### Instructions for the task
Scan the listing below for "target", then report every line that has it.

### Records supplied
%%
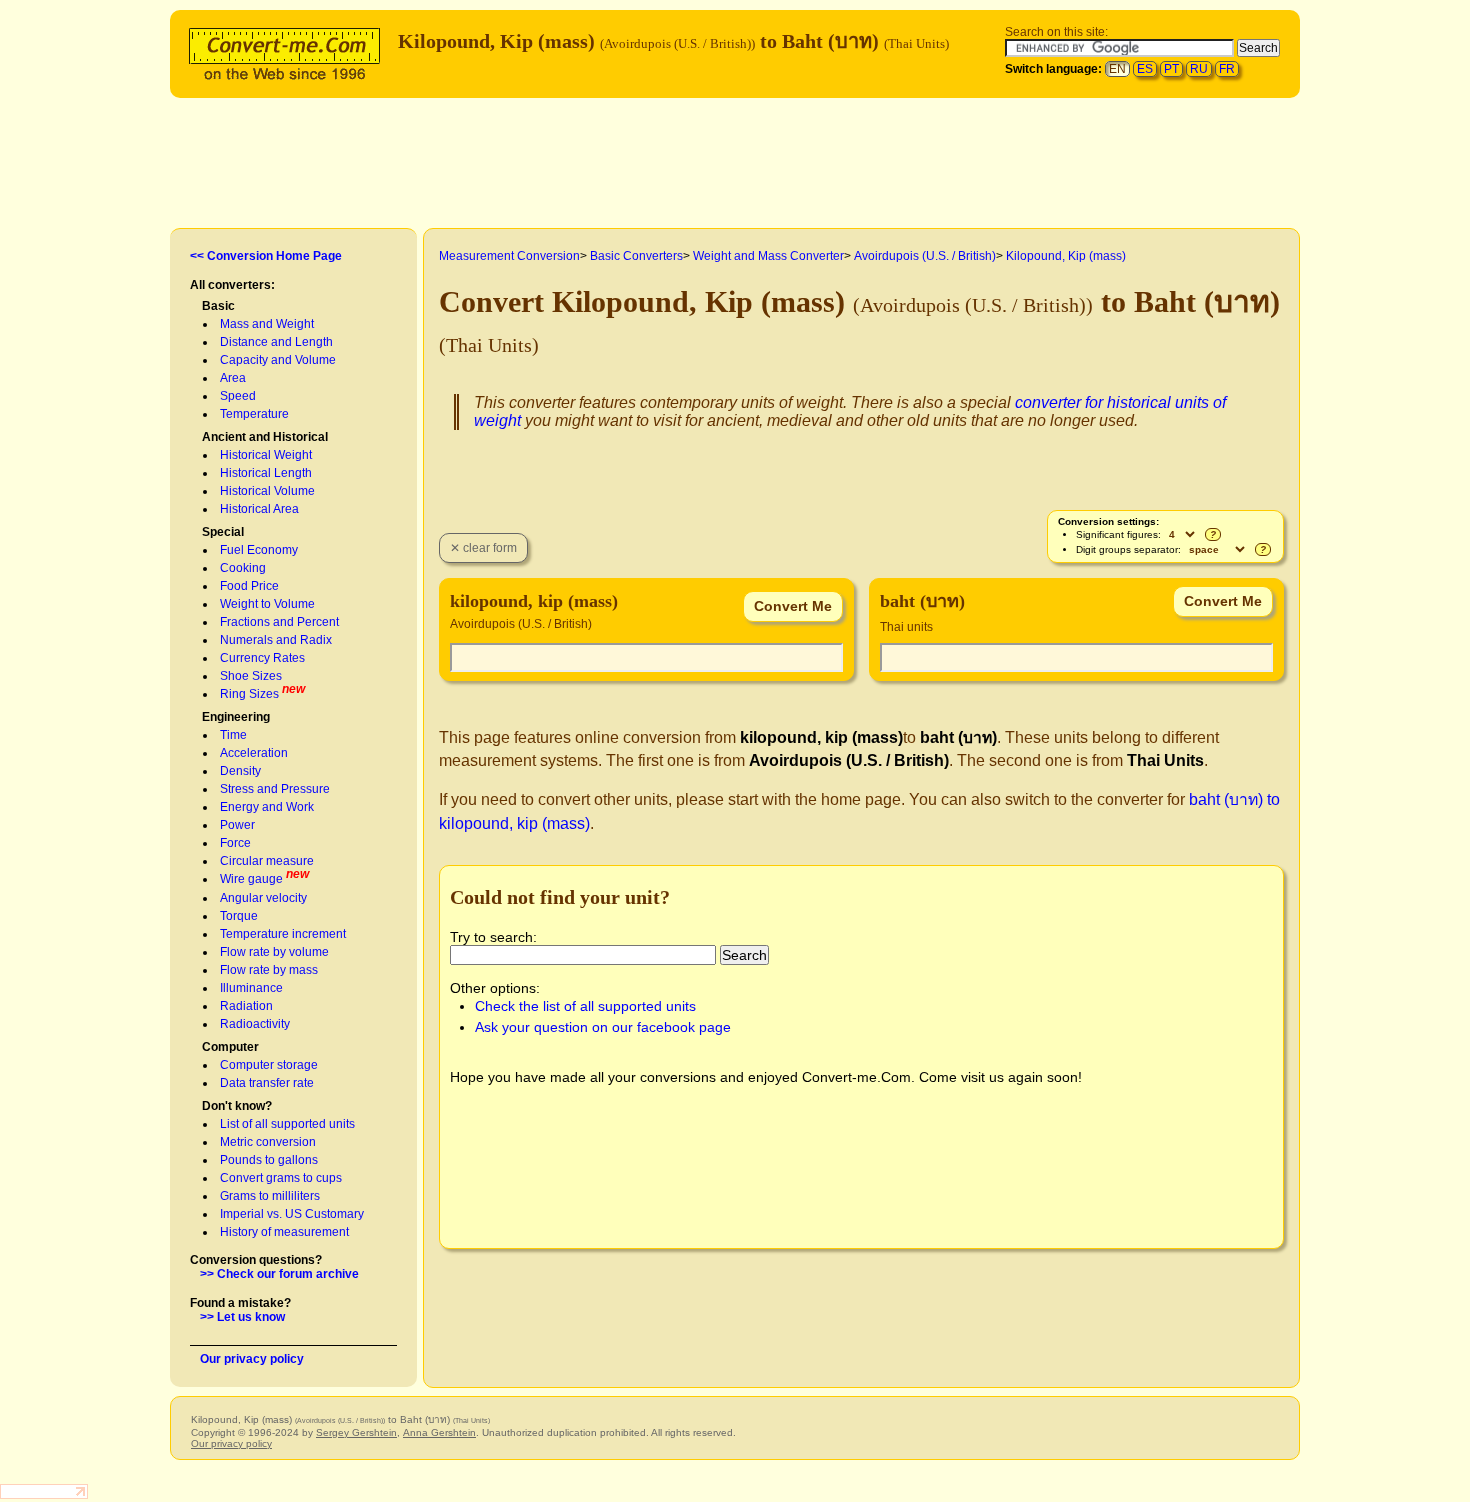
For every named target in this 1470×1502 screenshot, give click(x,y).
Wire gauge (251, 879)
%%
%%
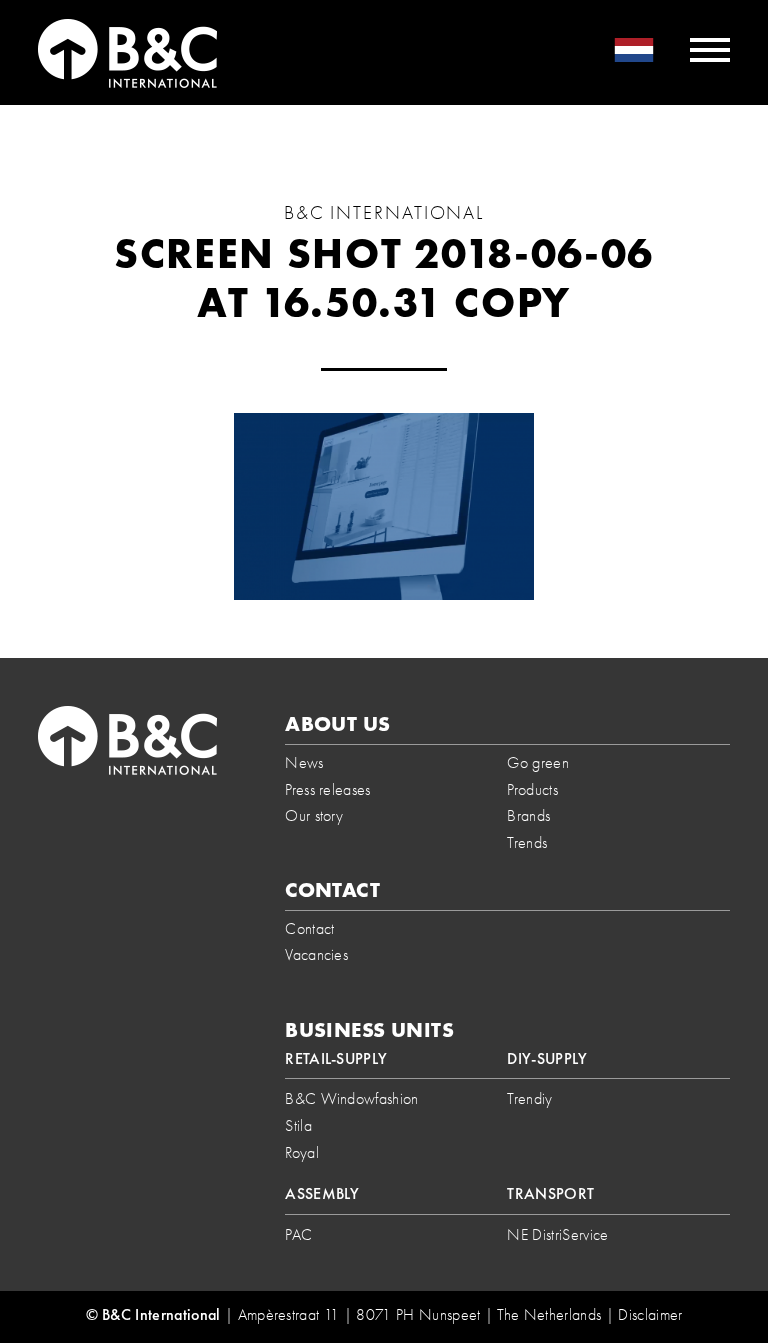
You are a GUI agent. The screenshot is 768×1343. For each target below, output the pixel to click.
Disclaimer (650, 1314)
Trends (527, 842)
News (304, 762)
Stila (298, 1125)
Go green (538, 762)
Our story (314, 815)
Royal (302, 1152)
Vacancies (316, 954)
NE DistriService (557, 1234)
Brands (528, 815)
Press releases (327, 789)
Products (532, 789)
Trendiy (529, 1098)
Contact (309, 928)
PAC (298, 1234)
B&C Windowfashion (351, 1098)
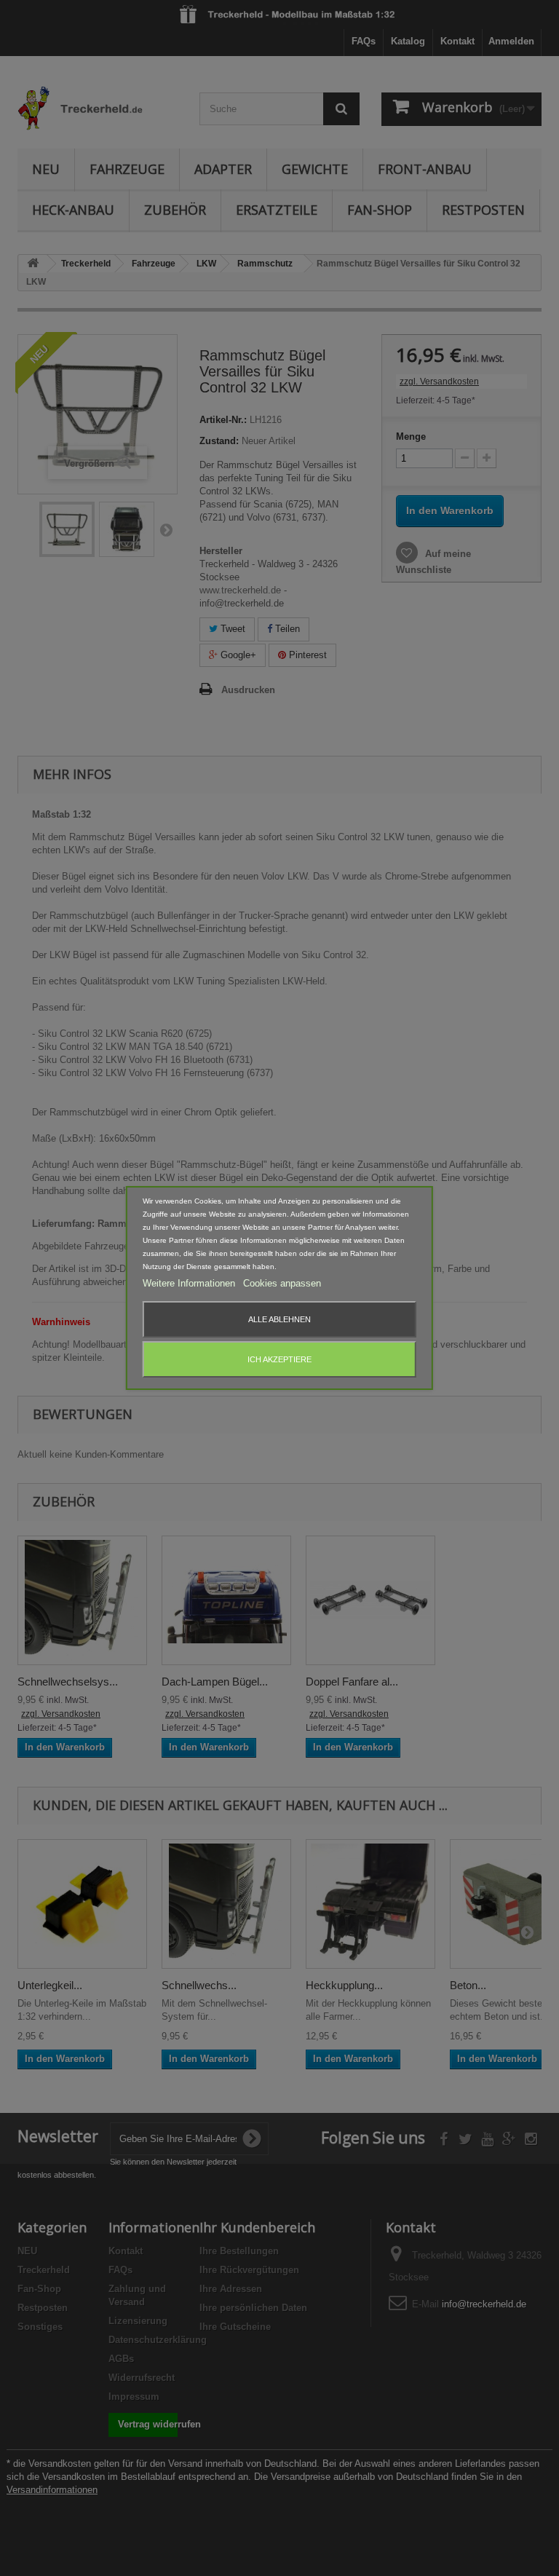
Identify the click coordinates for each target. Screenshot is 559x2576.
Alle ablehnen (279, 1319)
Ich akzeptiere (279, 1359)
%%
### Your response
For every named target in this 1470×1502 screenshot, give click(x,y).
You are a GUI agent. The screenshot is 768×1343. For each target below, output the pixel to click.
Identify the click coordinates for each target. Screenshot is 559x2576.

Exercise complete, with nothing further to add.